═════ Dataset records

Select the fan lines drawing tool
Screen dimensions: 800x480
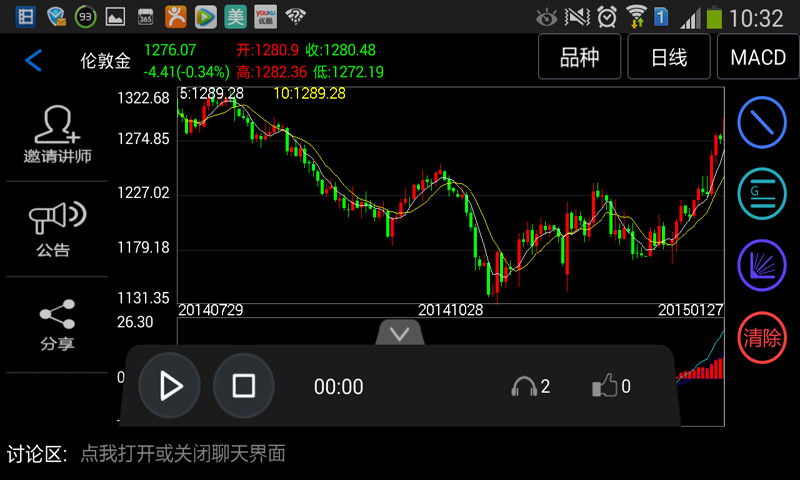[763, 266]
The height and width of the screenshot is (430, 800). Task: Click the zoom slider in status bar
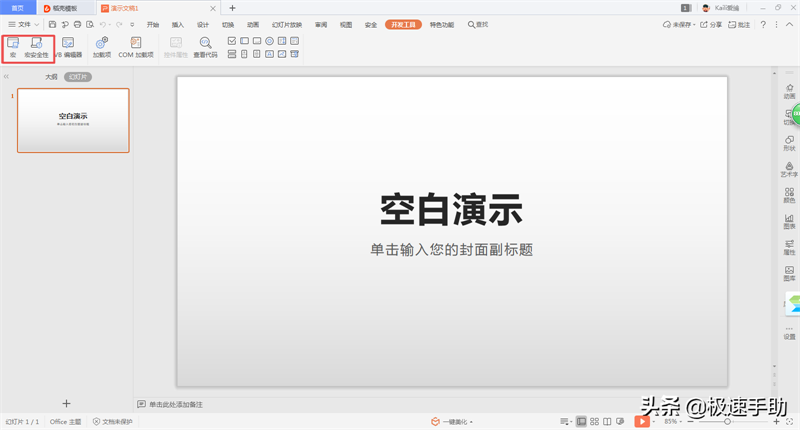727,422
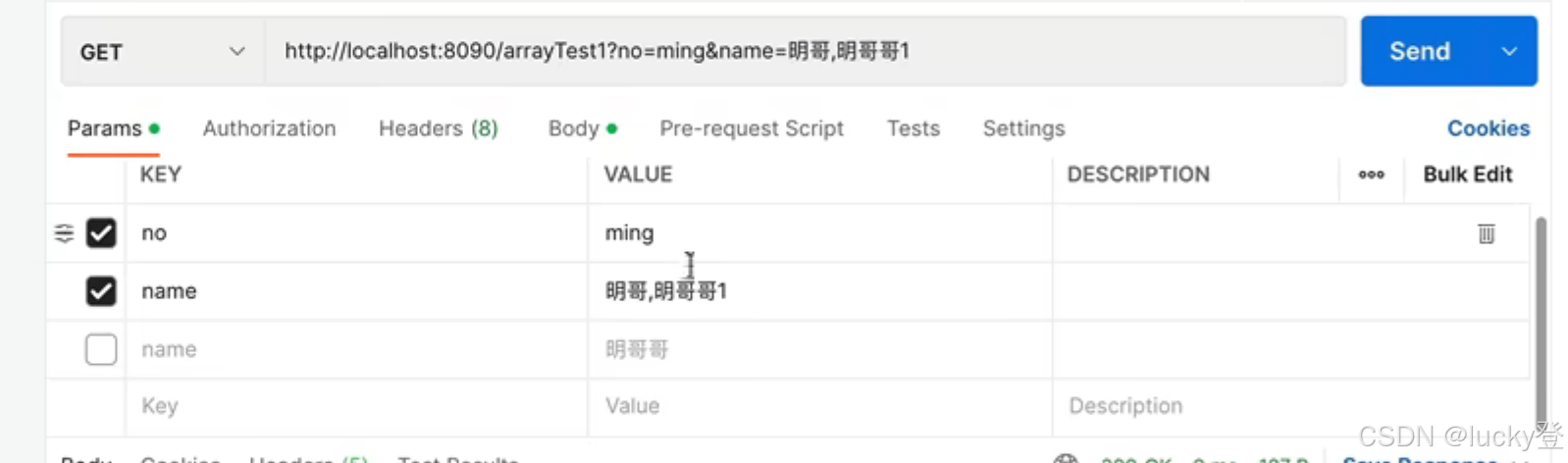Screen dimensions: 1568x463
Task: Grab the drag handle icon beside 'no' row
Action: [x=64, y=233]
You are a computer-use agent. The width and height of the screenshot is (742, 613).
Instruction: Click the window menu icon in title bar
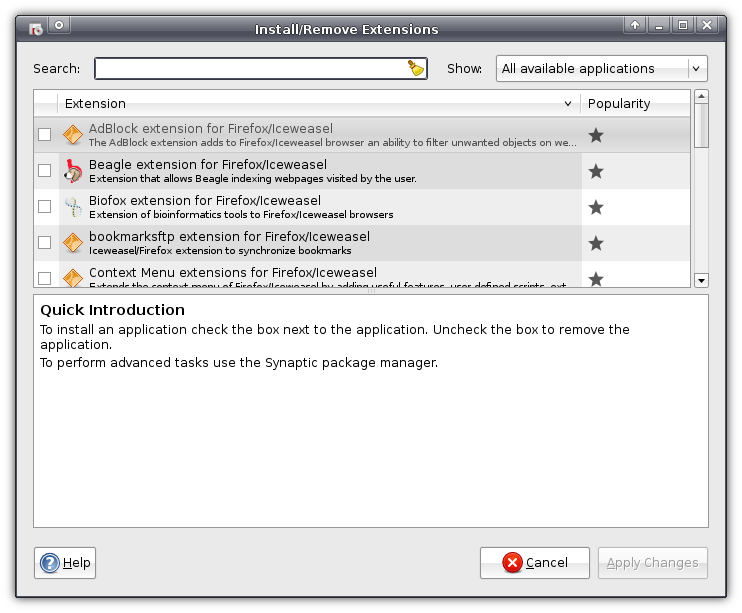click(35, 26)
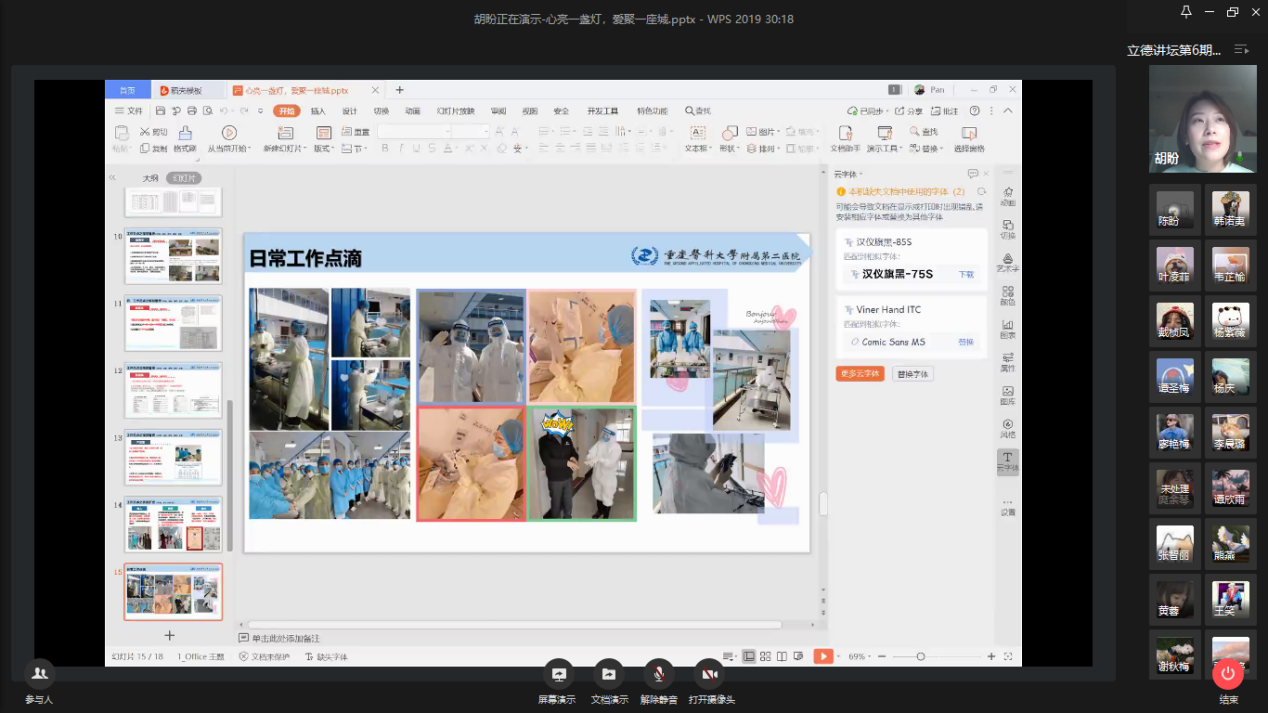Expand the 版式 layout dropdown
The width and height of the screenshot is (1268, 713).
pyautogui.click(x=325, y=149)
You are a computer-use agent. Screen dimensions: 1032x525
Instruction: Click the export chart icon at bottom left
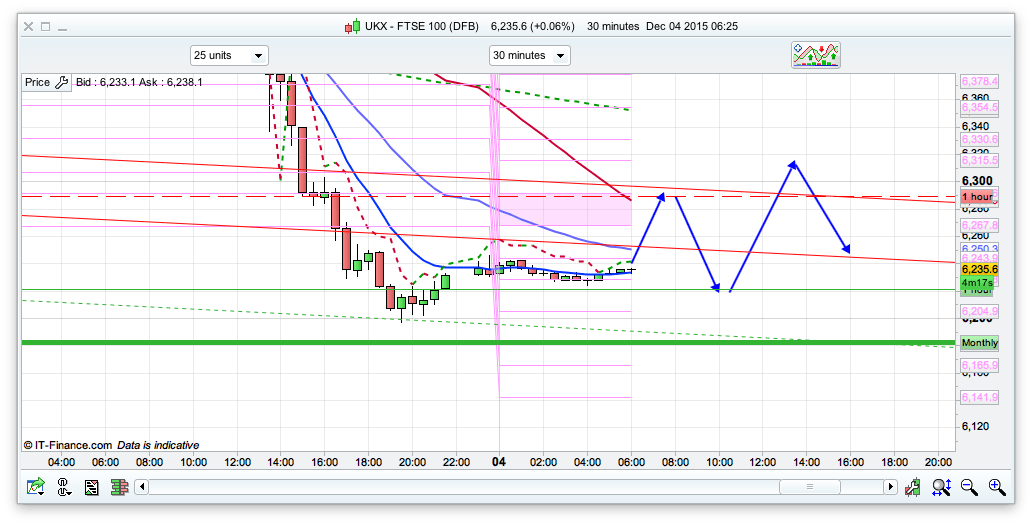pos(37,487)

══════════
═════ Dataset records

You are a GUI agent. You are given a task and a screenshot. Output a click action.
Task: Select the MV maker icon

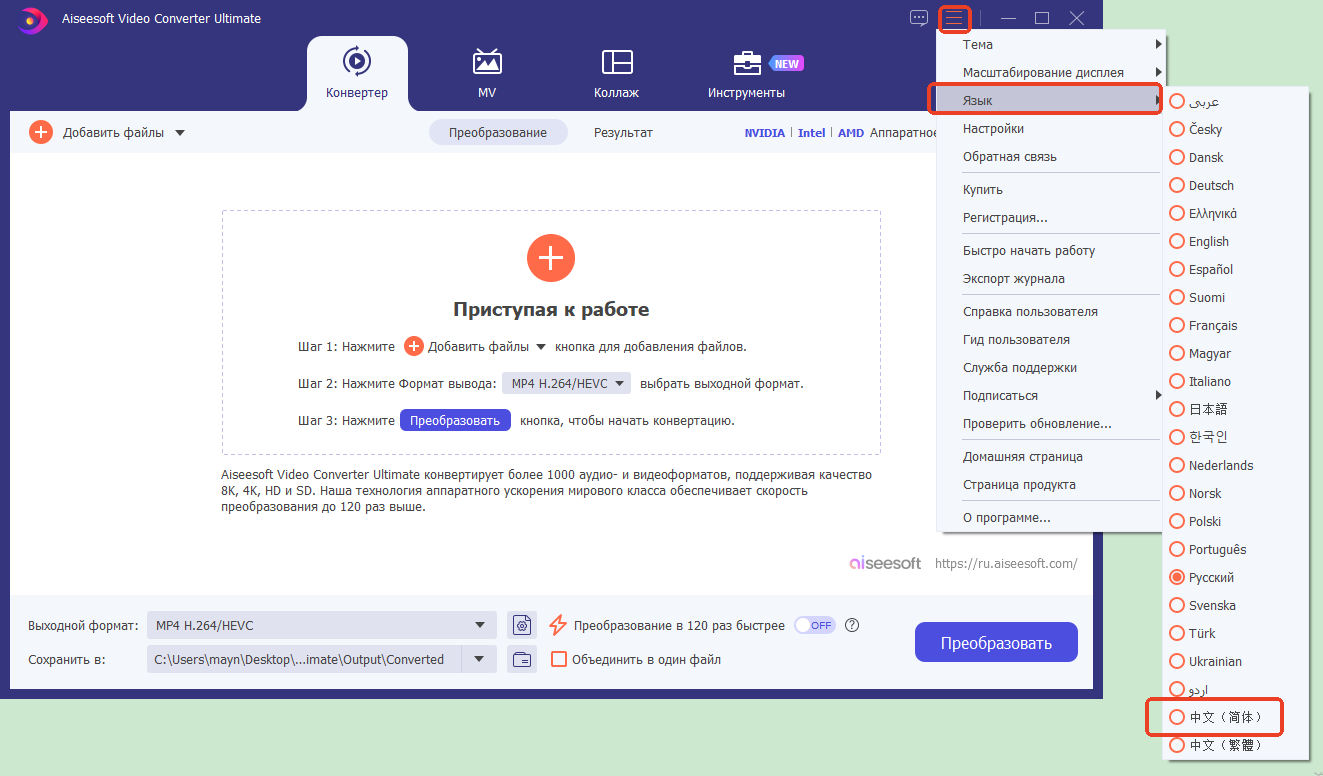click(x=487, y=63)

══════════
═════ Dataset records

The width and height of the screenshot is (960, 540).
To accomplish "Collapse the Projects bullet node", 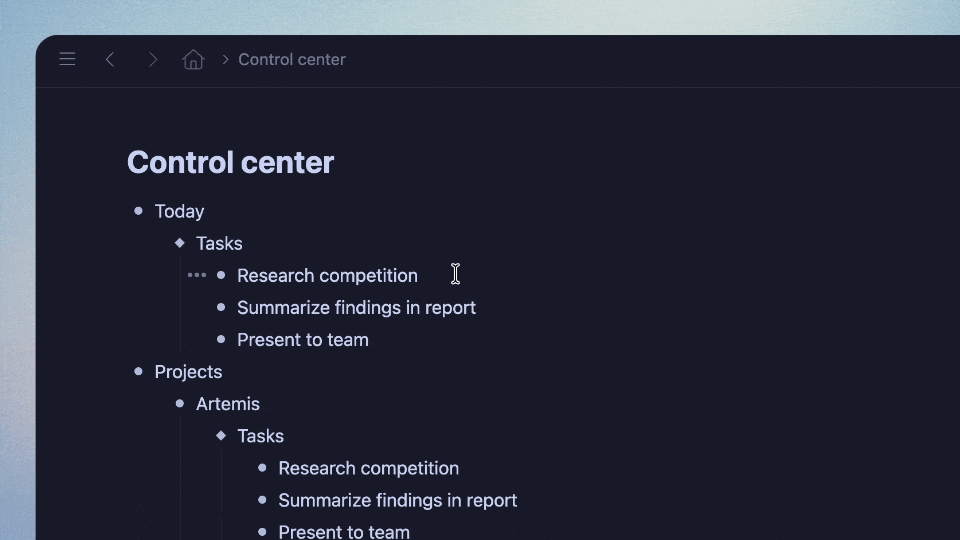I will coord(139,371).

══════════

Please repeat the lines of the material above exactly, starting with the line that contains "Select the fan lines drawing tool" and ending with the line that contains "You are a computer-use agent. The". Leave the pictures out.

Select the fan lines drawing tool
Screen dimensions: 800x480
[763, 266]
The height and width of the screenshot is (430, 800). Task: Click the zoom slider in status bar
727,422
Screen dimensions: 1568x463
Task: Grab the drag handle icon beside 'no' row
Action: [x=64, y=233]
You are a computer-use agent. The width and height of the screenshot is (742, 613).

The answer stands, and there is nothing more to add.